• [Word and element location data]
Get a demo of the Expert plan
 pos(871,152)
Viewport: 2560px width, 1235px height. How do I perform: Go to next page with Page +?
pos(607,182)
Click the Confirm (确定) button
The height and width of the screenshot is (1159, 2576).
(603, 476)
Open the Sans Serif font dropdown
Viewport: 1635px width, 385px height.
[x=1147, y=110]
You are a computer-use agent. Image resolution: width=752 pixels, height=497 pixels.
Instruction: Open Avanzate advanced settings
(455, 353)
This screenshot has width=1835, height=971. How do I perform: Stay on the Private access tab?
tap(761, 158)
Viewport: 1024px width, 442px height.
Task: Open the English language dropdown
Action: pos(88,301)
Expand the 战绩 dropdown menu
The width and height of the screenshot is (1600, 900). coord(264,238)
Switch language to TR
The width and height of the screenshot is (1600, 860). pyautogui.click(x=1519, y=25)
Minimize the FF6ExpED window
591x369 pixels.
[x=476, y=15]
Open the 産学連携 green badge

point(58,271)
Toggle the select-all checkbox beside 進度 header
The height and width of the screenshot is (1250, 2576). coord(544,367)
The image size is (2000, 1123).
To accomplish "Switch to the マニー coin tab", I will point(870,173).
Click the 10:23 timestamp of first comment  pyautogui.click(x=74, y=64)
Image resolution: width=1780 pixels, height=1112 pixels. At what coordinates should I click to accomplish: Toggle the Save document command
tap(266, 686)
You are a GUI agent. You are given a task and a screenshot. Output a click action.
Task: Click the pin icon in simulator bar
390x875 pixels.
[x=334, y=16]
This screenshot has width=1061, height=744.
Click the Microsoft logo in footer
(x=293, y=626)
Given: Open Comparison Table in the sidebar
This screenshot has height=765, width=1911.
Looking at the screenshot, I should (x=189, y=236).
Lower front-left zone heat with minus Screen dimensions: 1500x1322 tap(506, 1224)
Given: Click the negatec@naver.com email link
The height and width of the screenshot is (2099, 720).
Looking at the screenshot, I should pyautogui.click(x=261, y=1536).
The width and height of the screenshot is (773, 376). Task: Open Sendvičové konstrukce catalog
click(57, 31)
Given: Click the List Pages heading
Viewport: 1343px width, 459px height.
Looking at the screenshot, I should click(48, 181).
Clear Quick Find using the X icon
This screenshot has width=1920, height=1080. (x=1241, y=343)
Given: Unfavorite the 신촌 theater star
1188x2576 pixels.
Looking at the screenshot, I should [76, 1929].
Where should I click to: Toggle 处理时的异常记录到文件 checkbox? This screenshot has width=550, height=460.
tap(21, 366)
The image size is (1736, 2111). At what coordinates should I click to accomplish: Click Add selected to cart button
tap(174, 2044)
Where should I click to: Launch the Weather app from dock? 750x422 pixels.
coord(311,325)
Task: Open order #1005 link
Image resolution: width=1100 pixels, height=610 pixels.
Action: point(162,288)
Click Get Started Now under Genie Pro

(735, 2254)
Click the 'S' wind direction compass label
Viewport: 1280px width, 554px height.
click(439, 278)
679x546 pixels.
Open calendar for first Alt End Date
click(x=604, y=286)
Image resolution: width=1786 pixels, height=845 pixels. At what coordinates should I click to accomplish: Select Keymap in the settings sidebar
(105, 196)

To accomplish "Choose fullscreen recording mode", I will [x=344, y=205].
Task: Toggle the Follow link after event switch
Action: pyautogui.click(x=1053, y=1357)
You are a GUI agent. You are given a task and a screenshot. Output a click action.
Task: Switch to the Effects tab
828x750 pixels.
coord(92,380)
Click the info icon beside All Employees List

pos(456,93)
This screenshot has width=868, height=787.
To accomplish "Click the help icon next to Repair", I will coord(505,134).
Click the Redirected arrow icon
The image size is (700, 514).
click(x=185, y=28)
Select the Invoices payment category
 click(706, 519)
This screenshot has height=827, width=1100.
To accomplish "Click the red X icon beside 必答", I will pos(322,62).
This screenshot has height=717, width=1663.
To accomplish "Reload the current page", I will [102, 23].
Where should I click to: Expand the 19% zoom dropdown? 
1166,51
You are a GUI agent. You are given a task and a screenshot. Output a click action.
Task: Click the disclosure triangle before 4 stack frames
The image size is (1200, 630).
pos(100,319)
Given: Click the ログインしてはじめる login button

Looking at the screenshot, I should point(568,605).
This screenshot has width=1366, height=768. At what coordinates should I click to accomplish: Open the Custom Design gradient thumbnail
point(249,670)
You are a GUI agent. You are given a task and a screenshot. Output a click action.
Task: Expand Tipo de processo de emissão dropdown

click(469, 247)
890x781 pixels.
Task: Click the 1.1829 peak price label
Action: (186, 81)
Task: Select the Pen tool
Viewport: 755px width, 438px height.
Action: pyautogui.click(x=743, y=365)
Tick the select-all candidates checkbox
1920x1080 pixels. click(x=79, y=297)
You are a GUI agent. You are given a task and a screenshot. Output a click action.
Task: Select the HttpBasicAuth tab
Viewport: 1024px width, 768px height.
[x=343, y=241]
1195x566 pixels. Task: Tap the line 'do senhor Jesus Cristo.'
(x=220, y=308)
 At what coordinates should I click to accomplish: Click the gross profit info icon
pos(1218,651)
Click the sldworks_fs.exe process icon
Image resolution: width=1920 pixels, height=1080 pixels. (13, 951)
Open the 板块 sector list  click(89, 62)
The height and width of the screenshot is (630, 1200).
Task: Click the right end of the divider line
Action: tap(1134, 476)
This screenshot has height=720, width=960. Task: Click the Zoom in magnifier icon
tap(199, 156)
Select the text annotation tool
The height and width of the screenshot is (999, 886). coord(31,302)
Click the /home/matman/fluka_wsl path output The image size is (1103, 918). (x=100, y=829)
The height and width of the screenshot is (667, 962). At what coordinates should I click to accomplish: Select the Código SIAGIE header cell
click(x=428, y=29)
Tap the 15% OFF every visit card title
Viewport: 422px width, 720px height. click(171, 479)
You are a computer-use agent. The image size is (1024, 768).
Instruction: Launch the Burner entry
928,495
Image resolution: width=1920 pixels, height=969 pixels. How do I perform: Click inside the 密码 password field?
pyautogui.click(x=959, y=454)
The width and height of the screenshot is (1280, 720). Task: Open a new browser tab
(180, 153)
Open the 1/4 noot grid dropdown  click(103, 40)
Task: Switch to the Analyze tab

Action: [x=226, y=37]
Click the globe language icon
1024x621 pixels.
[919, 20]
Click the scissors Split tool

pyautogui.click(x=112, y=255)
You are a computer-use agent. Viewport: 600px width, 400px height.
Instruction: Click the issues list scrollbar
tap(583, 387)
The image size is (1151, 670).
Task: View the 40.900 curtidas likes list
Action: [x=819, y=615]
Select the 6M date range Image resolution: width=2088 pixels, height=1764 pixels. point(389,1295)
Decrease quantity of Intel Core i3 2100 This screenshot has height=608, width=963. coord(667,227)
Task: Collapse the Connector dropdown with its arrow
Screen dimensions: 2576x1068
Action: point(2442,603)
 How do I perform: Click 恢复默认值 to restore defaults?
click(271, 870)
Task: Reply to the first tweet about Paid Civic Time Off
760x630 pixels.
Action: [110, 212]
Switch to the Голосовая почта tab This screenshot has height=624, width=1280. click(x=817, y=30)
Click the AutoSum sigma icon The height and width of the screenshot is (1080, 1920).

• [Task] Extract every line of the data above that contains the word "Toggle", and copy each one in full.

• [Response to this task]
Toggle the select-all checkbox beside 進度 header
Image resolution: width=1780 pixels, height=1112 pixels. At what coordinates should I click to accomplish: Toggle the Save document command
Where should I click to: Toggle 处理时的异常记录到文件 checkbox? This screenshot has width=550, height=460.
Task: Toggle the Follow link after event switch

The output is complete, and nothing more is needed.